We are near enough to an edifice to see it well, when we can easily read an inscription upon it. The stereoscopic views of the arches of Constantine and of Titus give not only every letter of the old inscriptions, but render the grain of the stone itself. On the pediment of the Pantheon may be read, not only the words traced by Agrippa, but a rough inscription above it, scratched or hacked into the stone by some wanton hand during an insurrectionary tumult.
This distinctness of the lesser details of a building or a landscape often gives us incidental truths which interest us more than the central object of the picture. Here is Alloway Kirk, in the churchyard of which you may read a real story by the side of the ruin that tells of more romantic fiction. There stands the stone “Erected by James Russell, seedsman, Ayr, in memory of his children,”—three little boys, James, and Thomas, and John, all snatched away from him in the space of three successive summer-days, and lying under the matted grass in the shadow of the old witch-haunted walls. It was Burns’s Alloway Kirk we paid for, and we find we have bought a share in the griefs of James Russell, seedsman; for is not the stone that tells this blinding sorrow of real life the true centre of the picture, and not the roofless pile which reminds us of an idle legend?

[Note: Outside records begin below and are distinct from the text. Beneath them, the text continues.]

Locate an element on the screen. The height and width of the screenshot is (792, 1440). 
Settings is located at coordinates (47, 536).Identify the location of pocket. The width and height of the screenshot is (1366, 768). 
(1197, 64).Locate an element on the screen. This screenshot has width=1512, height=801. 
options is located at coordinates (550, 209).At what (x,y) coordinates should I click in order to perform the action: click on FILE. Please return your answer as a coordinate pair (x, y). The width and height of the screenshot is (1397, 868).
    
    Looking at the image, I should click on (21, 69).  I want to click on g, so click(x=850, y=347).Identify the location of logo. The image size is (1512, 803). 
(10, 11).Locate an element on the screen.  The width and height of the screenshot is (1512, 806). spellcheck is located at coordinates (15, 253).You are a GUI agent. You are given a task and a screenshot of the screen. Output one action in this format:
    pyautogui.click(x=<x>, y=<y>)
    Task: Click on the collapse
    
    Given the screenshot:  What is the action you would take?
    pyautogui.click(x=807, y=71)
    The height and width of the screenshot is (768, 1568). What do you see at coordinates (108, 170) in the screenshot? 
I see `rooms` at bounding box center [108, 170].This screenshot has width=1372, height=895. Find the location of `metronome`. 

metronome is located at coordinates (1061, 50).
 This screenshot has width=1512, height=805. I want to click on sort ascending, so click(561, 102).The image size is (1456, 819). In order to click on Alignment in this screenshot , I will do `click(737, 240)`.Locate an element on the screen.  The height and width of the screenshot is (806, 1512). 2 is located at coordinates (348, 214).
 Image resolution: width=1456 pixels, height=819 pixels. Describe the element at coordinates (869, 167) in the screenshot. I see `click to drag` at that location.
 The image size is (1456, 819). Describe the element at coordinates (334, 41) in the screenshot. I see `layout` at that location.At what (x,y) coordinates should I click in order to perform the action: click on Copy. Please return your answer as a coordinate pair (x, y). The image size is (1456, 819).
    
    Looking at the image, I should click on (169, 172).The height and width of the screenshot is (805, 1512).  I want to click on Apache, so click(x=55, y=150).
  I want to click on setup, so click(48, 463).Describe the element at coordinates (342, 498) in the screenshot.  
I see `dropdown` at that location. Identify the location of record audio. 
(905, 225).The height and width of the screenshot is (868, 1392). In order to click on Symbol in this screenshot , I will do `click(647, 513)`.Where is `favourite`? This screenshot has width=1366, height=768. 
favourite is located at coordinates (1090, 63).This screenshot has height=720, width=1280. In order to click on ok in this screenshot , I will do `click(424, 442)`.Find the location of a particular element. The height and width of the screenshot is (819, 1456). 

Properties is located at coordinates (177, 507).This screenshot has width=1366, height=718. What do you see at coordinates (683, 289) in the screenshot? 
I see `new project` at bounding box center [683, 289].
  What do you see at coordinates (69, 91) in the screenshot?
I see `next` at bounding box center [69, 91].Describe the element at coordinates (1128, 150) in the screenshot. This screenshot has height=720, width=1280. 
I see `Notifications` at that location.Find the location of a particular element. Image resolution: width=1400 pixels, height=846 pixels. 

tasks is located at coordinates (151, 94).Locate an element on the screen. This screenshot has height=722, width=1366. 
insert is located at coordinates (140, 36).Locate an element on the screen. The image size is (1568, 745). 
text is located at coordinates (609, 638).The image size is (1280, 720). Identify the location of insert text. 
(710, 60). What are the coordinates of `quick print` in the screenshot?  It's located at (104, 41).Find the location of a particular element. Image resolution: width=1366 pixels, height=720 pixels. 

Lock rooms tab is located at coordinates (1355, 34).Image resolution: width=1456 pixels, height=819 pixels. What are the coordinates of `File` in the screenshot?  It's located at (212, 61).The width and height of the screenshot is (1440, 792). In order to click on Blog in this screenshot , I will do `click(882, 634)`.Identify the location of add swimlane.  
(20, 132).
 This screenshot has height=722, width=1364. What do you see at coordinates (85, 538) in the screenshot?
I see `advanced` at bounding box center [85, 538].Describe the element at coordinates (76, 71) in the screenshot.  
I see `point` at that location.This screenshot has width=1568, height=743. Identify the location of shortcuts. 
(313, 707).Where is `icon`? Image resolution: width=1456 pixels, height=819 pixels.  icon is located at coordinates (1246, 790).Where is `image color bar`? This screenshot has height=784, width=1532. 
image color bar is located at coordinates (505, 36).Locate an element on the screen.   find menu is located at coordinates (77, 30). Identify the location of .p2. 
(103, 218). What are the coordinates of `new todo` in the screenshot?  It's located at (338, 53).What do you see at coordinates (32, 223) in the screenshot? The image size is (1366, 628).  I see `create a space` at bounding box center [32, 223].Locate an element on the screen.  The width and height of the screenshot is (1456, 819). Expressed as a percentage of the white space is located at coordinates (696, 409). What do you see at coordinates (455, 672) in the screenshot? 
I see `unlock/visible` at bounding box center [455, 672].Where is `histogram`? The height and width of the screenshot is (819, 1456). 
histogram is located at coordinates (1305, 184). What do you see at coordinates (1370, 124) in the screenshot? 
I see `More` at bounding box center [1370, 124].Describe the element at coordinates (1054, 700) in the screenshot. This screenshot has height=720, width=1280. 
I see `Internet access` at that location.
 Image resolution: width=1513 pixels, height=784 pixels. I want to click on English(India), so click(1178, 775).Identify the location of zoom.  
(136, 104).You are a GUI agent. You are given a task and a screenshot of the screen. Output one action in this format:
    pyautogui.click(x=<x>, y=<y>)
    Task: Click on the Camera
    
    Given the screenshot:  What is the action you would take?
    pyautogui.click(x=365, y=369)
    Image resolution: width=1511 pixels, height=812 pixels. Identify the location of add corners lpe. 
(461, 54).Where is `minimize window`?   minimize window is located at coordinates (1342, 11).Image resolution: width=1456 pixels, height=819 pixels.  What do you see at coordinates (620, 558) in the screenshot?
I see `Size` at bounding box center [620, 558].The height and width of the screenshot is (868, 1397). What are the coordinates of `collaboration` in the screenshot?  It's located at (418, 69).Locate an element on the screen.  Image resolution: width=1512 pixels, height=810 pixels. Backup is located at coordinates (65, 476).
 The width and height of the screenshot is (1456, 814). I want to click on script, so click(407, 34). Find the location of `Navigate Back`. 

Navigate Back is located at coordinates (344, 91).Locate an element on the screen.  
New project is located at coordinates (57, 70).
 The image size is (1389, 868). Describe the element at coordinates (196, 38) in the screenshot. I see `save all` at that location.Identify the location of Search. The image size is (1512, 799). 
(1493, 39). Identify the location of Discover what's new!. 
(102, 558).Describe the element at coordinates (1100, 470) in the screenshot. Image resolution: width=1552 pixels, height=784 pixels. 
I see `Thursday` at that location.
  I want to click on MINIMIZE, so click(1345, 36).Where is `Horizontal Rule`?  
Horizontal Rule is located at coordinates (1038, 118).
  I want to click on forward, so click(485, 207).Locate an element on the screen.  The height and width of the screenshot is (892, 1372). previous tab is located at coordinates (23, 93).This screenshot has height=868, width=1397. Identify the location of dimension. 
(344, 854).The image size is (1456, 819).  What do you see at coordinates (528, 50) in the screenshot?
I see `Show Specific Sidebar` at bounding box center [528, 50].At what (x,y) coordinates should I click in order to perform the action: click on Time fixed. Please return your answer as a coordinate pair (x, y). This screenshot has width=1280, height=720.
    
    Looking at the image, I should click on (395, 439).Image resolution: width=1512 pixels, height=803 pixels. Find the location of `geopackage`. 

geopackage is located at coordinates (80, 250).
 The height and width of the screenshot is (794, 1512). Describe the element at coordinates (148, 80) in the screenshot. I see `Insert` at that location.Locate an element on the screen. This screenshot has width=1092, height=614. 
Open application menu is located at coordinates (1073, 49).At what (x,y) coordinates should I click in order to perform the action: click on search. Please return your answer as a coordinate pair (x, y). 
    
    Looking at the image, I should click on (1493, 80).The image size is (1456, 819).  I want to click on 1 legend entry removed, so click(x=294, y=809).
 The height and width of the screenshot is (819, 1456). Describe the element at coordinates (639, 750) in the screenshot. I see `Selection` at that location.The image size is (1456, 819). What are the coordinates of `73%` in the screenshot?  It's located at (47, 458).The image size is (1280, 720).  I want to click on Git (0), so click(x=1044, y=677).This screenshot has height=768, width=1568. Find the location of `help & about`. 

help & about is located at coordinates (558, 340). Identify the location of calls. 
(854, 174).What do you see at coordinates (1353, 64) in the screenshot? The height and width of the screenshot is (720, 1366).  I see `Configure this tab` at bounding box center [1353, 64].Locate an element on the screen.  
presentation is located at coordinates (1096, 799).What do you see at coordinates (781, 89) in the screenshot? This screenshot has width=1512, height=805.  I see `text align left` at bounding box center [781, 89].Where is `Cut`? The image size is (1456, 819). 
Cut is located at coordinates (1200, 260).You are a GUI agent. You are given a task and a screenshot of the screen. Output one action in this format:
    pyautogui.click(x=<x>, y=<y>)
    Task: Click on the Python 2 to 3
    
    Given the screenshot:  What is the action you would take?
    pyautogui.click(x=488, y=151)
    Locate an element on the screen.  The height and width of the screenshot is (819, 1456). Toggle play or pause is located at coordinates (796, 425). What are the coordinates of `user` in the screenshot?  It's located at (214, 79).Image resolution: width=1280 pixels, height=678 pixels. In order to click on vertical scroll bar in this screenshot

We have often found these incidental glimpses of life and death running away with us from the main object the picture was meant to delineate. The more evidently accidental their introduction, the more trivial they are in themselves, the more they take hold of the imagination. It is common to find an object in one of the twin pictures which we miss in the other; the person or the vehicle having moved in the interval of taking the two photographs. There is before us a view of the Pool of David at Hebron, in which a shadowy figure appears at the water’s edge, in the right-hand farther corner of the right-hand picture only. This muffled shape stealing silently into the solemn scene has already written a hundred biographies in our imagination. In the lovely glass stereograph of the Lake of Brienz, on the left-hand side, a vaguely hinted female figure stands by the margin of the fair water; on the other side of the picture she is not seen. This is life; we seem to see her come and go. All the longings, passions, experiences, possibilities of womanhood animate that gliding shadow which has flitted through our consciousness, nameless, dateless, featureless, yet more profoundly real than the sharpest of portraits traced by a human hand. Here is the Fountain of the Ogre, at Berne. In the right picture two women are chatting, with arms akimbo, over its basin; before the plate for the left picture is got ready, “one shall be taken and the other left”; look! on the left side there is but one woman, and you may see the blur where the other is melting into thin air as she fades forever from your eyes.